Curriculum vitae vs résumé

Curriculum vitae is a Latin phrase that literally translates as course of life. A curriculum vitae is a document most often written when applying for a job. A curriculum vitae includes information about the writer’s academic background including areas of interest, degrees, grants and awards, publications, presentations, teaching experience, honors and other achievements. Other information included in a curriculum vitae is employment history, other experience, membership in scholarly or professional organizations and other life experiences, as well as a list of references. A curriculum vitae is detailed and comprehensive, it may run for many pages. The plural of curriculum vitae is curricula vitae, the abbreviation for curriculum vitae is CV. For the most part, the curriculum vitae is used when applying for jobs in countries outside the United States, as well as for academic and scientific positions inside the United States.

A résumé is a much shorter document written when applying for a job. A résumé is tailored to fit the job one is applying to. Generally, a résumé is no longer than one page, listing academic degrees earned and work experience. Résumé may also mean a quick summary of events. Resume and resumé are also accepted spellings of résumé.
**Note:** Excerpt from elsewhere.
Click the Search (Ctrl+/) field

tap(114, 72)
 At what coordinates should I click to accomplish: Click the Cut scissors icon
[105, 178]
Click’s curriculum vitae (academia’s glorified, lengthy version of a résumé), available on MU’s website, chronicles an eclectic set of interests that she studies at taxpayer expense, including Twilight, Martha Stewart, and more. (The Daily Caller)

Based on his CV (curriculum vitae), he has worked his way through various roles in the global conglomerate including technical and sales, and then manufacturing and business development for health care, consumer, and industrial businesses. (The Manila Bulletin)
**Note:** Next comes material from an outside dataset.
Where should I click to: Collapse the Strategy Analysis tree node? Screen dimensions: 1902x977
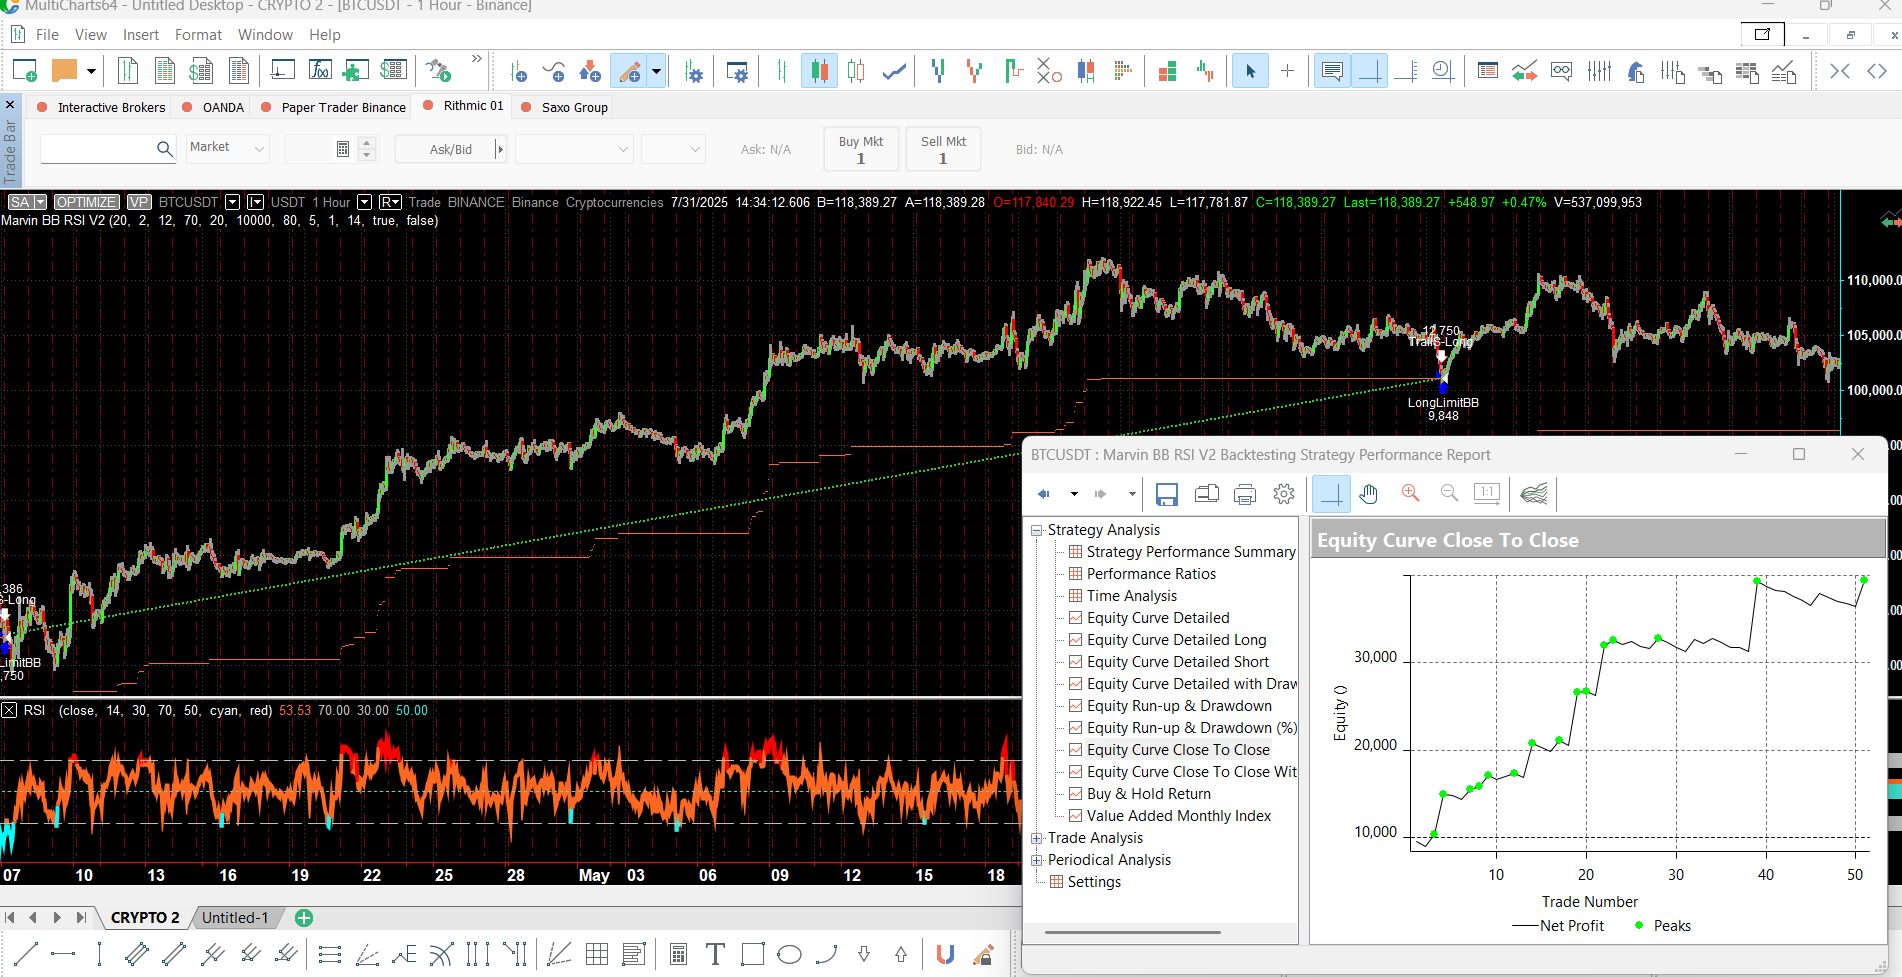click(x=1037, y=530)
You can have all the experience in the world, but if your résumé doesn’t stand out — or if it does, but for all the wrong reasons — nobody will take the time to look at it closely enough to see all that great experience, says Amanda Augustine, a career advice expert for TopResume. (The Business INsider)

Your resume will get a quick once-over from the hiring manager, so your resume has to give the strong and immediate impression that you were born and raised to perform the job the manager is trying to fill. (Forbes)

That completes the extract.